注:A.被DAPI染色的细胞核;B.被Vi-mentin染色的细胞质;C.同时被DAPI和Vi-mentin染色的细胞核和细胞质图1 原代心肌成纤维细胞纯度(免疫荧光染色,10×20倍)

图2 原代心肌成纤维细胞成活率(台盼蓝染色,10×20倍)

注:与0 μmol/L AngⅡ组比较,*P<0.05;与1 μmol/L AngⅡ刺激0 h组比较,#P<0.05图3 不同浓度AngⅡ刺激24 h(A)和1 μmol/L AngⅡ刺激不同时间(B)后原代心肌成纤维蛋白表达水平比较

注:A.正常组(0 μmol/L AngⅡ刺激24 h);B. 模型组(1 μmol/L AngⅡ刺激24 h);与正常组比较,#P<0.05图4 原代心肌成纤维细胞中Col-Ⅰ、Col-Ⅲ、α-SMA细胞成活率比较

3.2 二参真武汤含药血清的最佳浓度 随着二参真武汤含药血清浓度升高,原代心肌成纤维细胞活力降低,由于15%和20%二参真武汤含药血清的抑制作用过强,对原代心肌成纤维细胞的伤害过大,故选择10%二参真武汤含药血清进行后续实验。见图5。

注:与不含二参真武汤含药血清组比较,#P<0.05图5 不同剂量二参真武汤含药血清组原代心肌成纤维细胞活力比较

3.3 ELISA法检测的4组原代心肌成纤维细胞中Col-Ⅰ和Col-Ⅲ含量比较 模型组Col-Ⅰ和Col-Ⅲ含量显著高于正常组(P<0.05),经过10%二参真武汤含药血清处理后,Col-Ⅰ和Col-Ⅲ含量显著降低(P<0.05)。见图6。
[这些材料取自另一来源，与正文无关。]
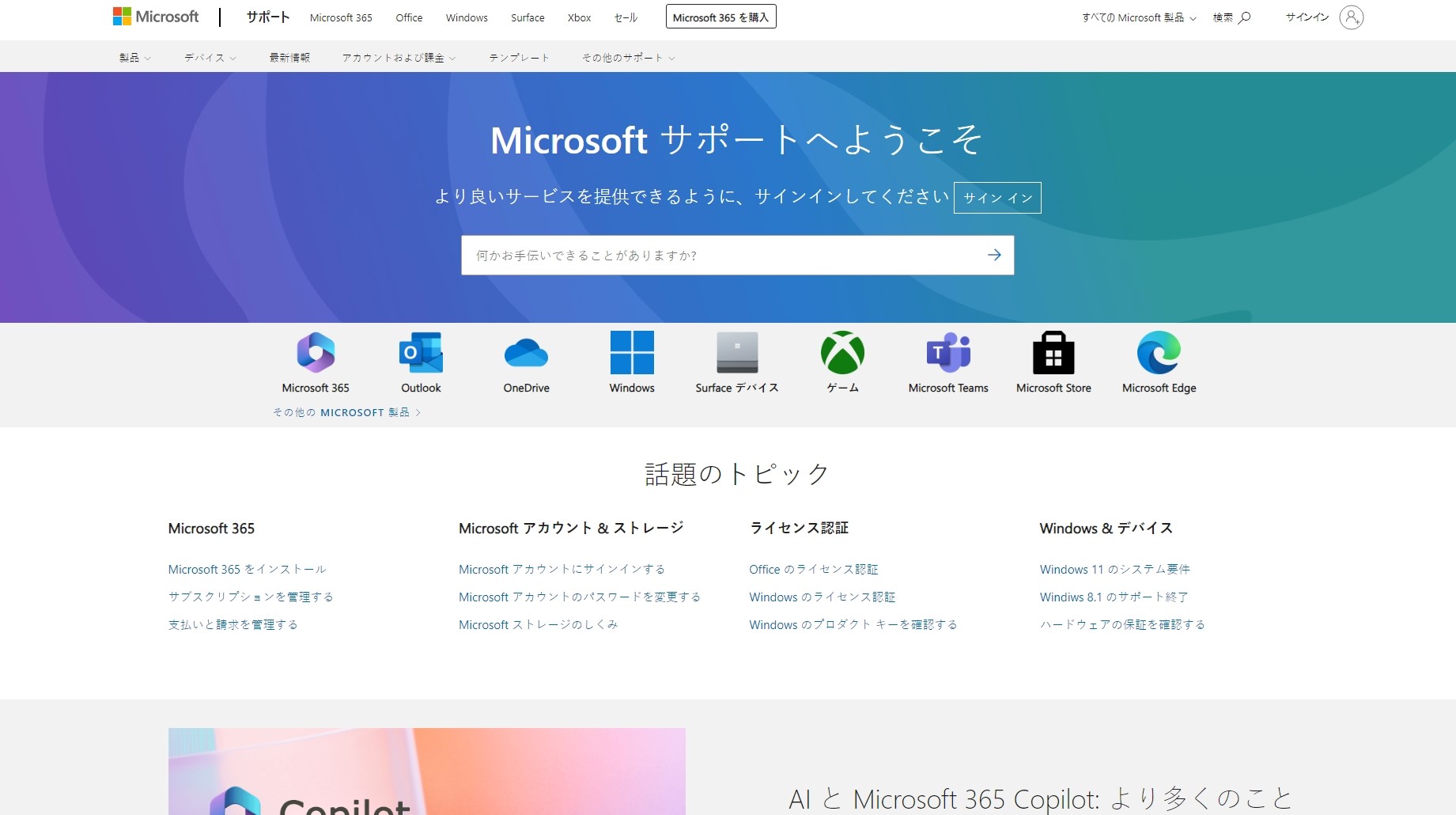Open the Windows 11 のシステム要件 link
This screenshot has height=815, width=1456.
[x=1114, y=569]
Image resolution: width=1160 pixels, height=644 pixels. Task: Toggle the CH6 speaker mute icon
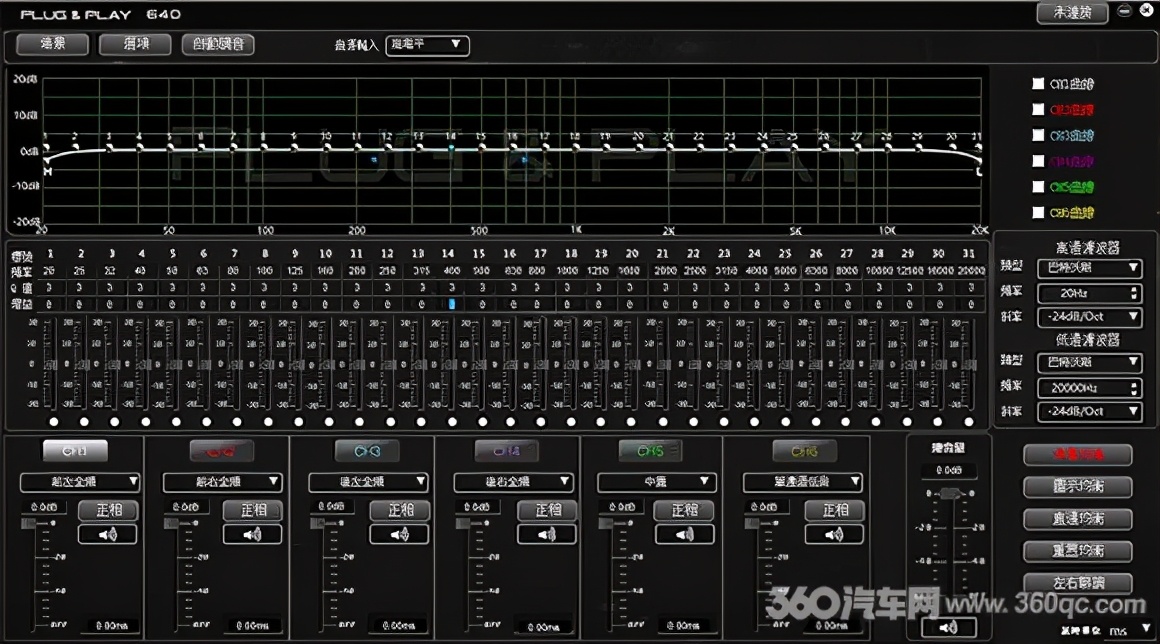pos(834,534)
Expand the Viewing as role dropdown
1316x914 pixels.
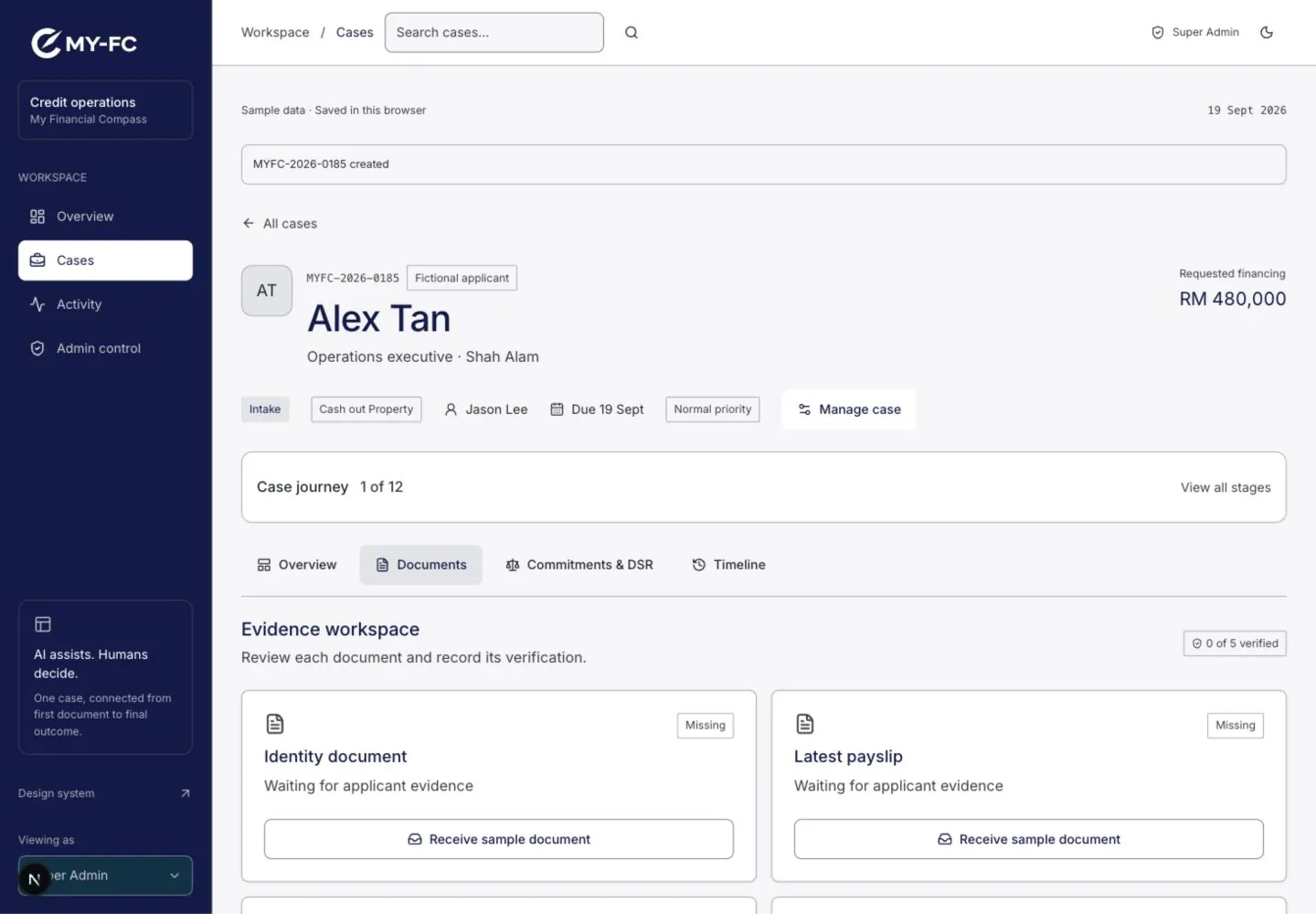point(105,876)
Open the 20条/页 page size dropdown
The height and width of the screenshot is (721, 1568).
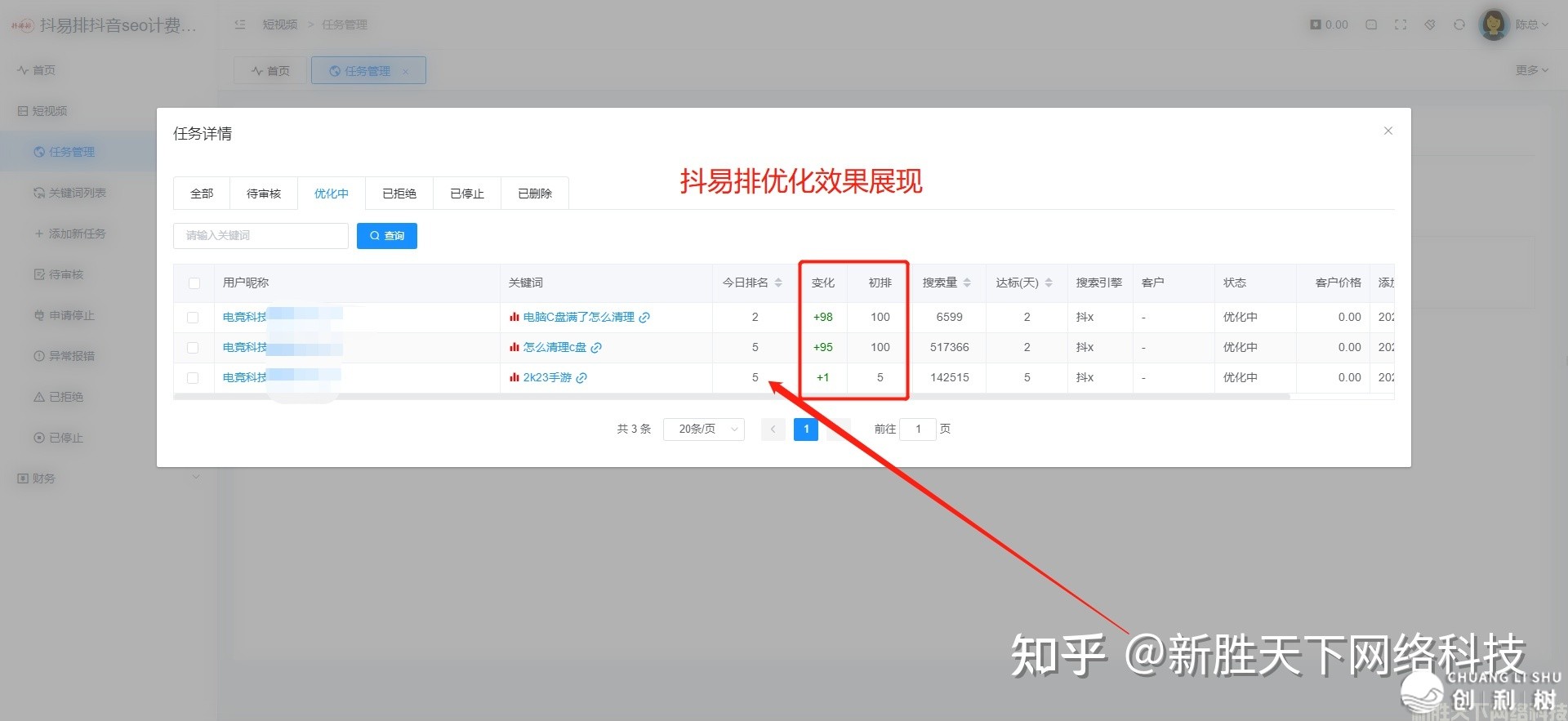click(x=703, y=429)
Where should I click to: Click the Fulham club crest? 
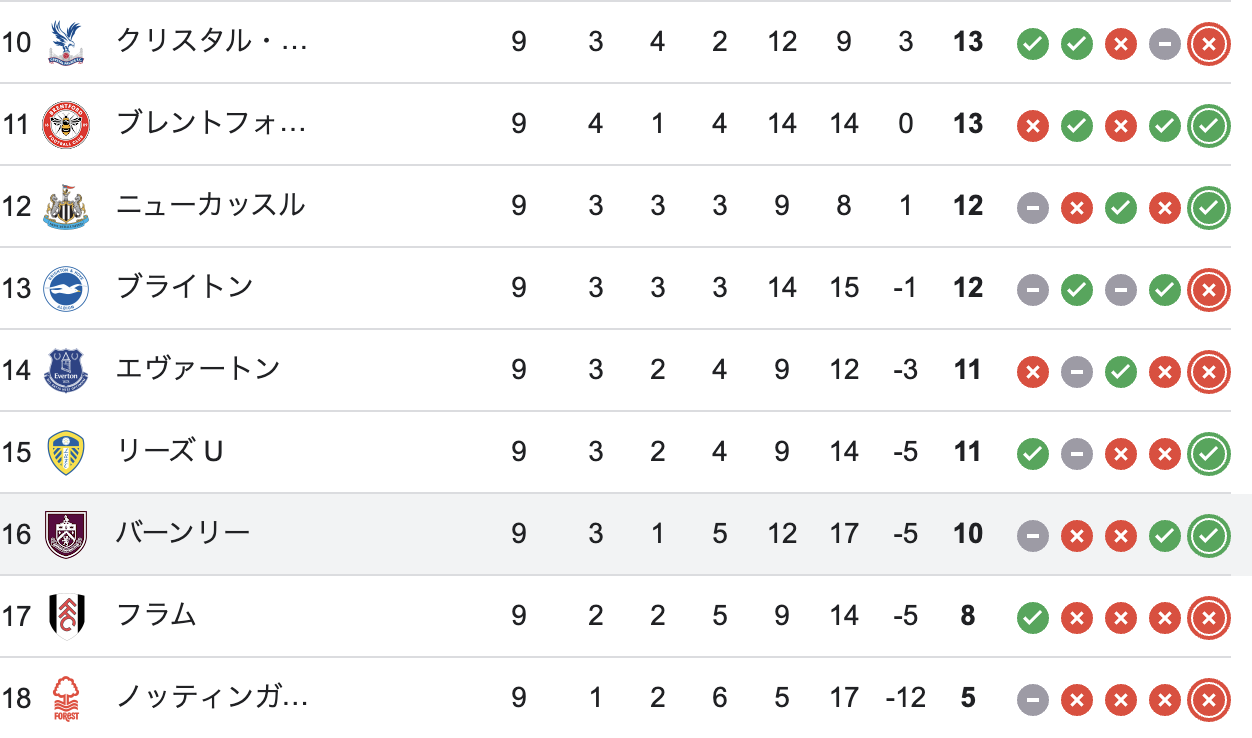[x=66, y=617]

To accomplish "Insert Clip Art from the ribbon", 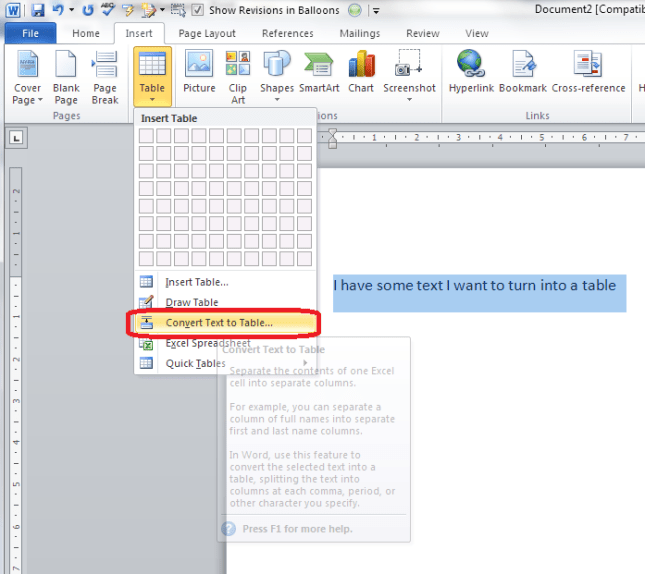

注:A.正常组;B.模型组;C.二参真武汤组;D.贝那普利组;与正常组比较,#P<0.05;与模型组比较,*P<0.05图6 4组原代心肌成纤维细胞中Col-Ⅰ、Col-Ⅲ含量比较

3.4 qRT-PCR检测的4组原代心肌成纤维细胞中α-SMA、Col-Ⅰ、Col-Ⅲ mRNA表达水平比较 模型组α-SMA、Col-Ⅰ、Col-Ⅲ mRNA表达水平显著高于正常组(P<0.05),经过10%二参真武汤含药血清处理后,α-SMA、Col-Ⅰ、Col-Ⅲ mRNA显著降低(P<0.05)。见图7。

注:A.正常组;B.模型组;C.二参真武汤组;D.贝那普利组;与正常组比较,#P<0.05;与模型组比较,*P<0.05图7 4组α-SMA、Col-Ⅰ、Col-Ⅲ mRNA相对表达水平比较

3.5 Western blot检测的4组原代心肌成纤维细胞中p-PI3K、p-AKT、p-mTOR蛋白表达水平比较 模型组p-PI3K、p-AKT、p-mTOR蛋白表达水平显著高于正常组(P<0.05),经过10%二参真武汤含药血清处理后,p-PI3K、p-AKT、p-mTOR蛋白表达水平显著降低(P<0.05)。见图8。

注:A.正常组;B.模型组;C.二参真武汤组;D.贝那普利组;与正常组比较,#P<0.05;与模型组比较,*P<0.05图8 4组原代心肌成纤维细胞中p-PI3K、p-AKT、p-mTOR蛋白表达水平比较

3.6 qRT-PCR检测的4组原代成纤维细胞中PI3K、AKT、mTOR mRNA表达水平比较 模型组PI3K、AKT、mTOR mRNA表达水平均显著高于正常组(P<0.05);经过10%二参真武汤含药血清处理后, PI3K、AKT、mTOR mRNA表达水平均显著下降(P<0.05)。见图9。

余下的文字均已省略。